MABs for EGFR pathway:
b. Cardiotoxicity (Fig 17): Usually reversible, unlike cardiotoxicity secondary to anthracyclines, thus the importance of early recognition. Can be expected in up to 14% of cases, with imaging findings like cardiomegaly, pleural effusion, interlobular septal thickening.
AntiKIT pathway:
c. Fluid retention (Fig. 18, 19): Imaging findings are ascites, pleural effusion, pericardial effusion, pulmonary edema and anasarca. They can reach congestive heart failure in up to 16% of patients, however, we should differentiate from tumor progression.
- Immune Destruction Evasion:
Cancer cells have antigens that stimulate cellular immunity (T cell mediated) and are usually controlled by natural killer cells. However, tumor cells can evade immune recognition by activating inhibitory pathways called "immune checkpoints" (Fig 20).
- Immunotherapy: It stimulates the immune system to act against cancer cells. These therapies are monoclonal antibodies (Fig 20).
This toxicity is known as immune-mediated adverse effects and its due to autoimmune reactions, therefore, they can affect any organ of the body.
a. Skin toxicity: One the most common AE, in up to 95% of patients (Fig 21).
b. Colitis: Estimated frequency of 46% with a mortality rate of 5%. Not associated with fever or blood test abnormality. Two imaging patterns of colitis:
- Segmental associated with diverticulosis: Compromising a segment of pre-existing diverticulosis. Segmental thickening of the walls, and pericolonic fat stranding (Fig 22).
- Diffuse: Dilation of mesenteric vessels, fluid-filled colon, diffuse or segmental mild thickening of the intestinal wall (Fig 23).
b. Enteritis: Diffuse intestinal wall thickening, with mesenteric fat stranding and ascites (Fig 24-26).
c. Hepatitis: Usually asymptomatic but may present with fever, fatigue, jaundice, and change in stool color. Images are nonspecific and can show mild hepatomegaly, periportal and gallbladder edema, diffuse hypoattenuation or heterogeneous enhancement of liver parenchyma (Fig 27).
d. Pancreatitis: Less than 1%. Can be asymptomatic or with typical symptoms and elevated lipase levels. Imaging findings include focal or diffuse pancreatic enlargement, with hypo enhancing areas and peripancreatic fat stranding (Fig 28).

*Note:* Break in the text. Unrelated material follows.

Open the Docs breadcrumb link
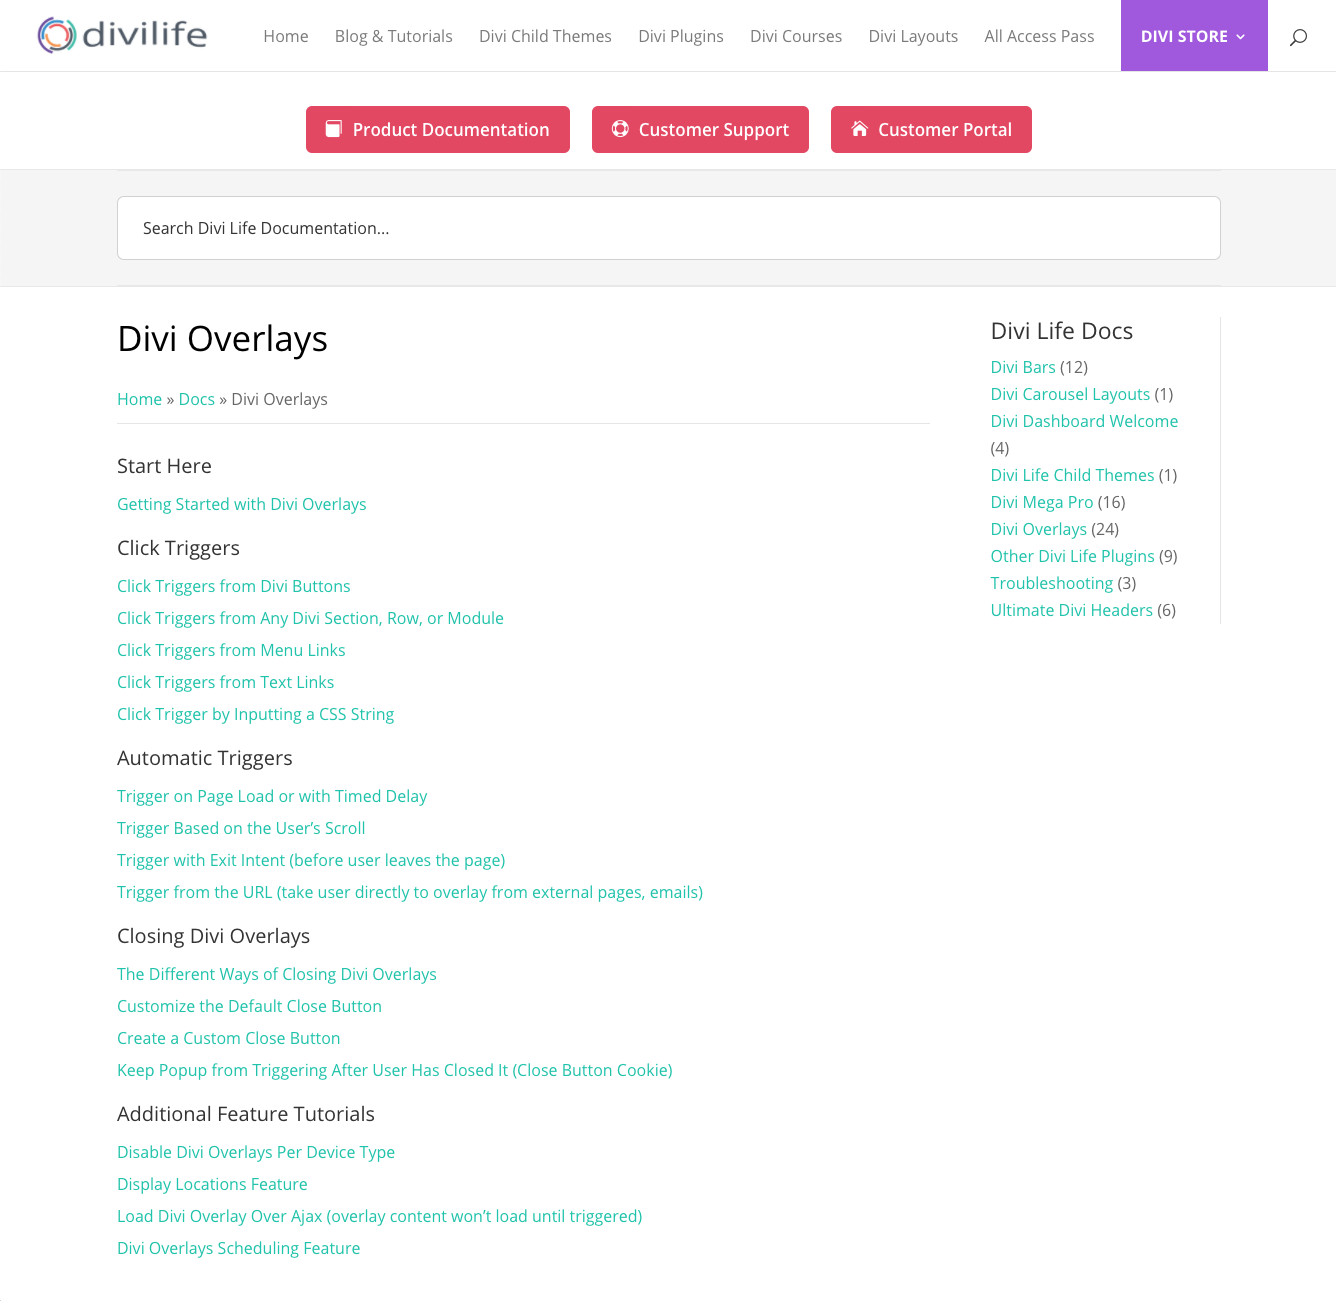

e. Pneumonitis: Bilateral consolidations and GGO in a peripheral distribution that mimics cryptogenic organized pneumonia or with peripheral basal subpleural GGO and interlobular septal thickening that mimics nonspecific interstitial pneumonia.
f. Sarcoid-like granulomatous reaction: New or enlarged nodes and coexisting pulmonary changes ranging from irregular nodular and parenchymal opacities to GGO or bilateral peripheral interstitial opacities (Fig 29).
g. Endocrine organs: Hypophysitis (1-6%), Thyroiditis (2%), with or without associated hypophysitis, Adrenalitis (3-6%).
h. Musculoskeletal: Patients can refer arthralgia and myalgia. Imaging findings include inflammatory arthritis up to 12% and myositis (Fig 30, 31).
Teaching points are summarized in Fig 32, 33, 34.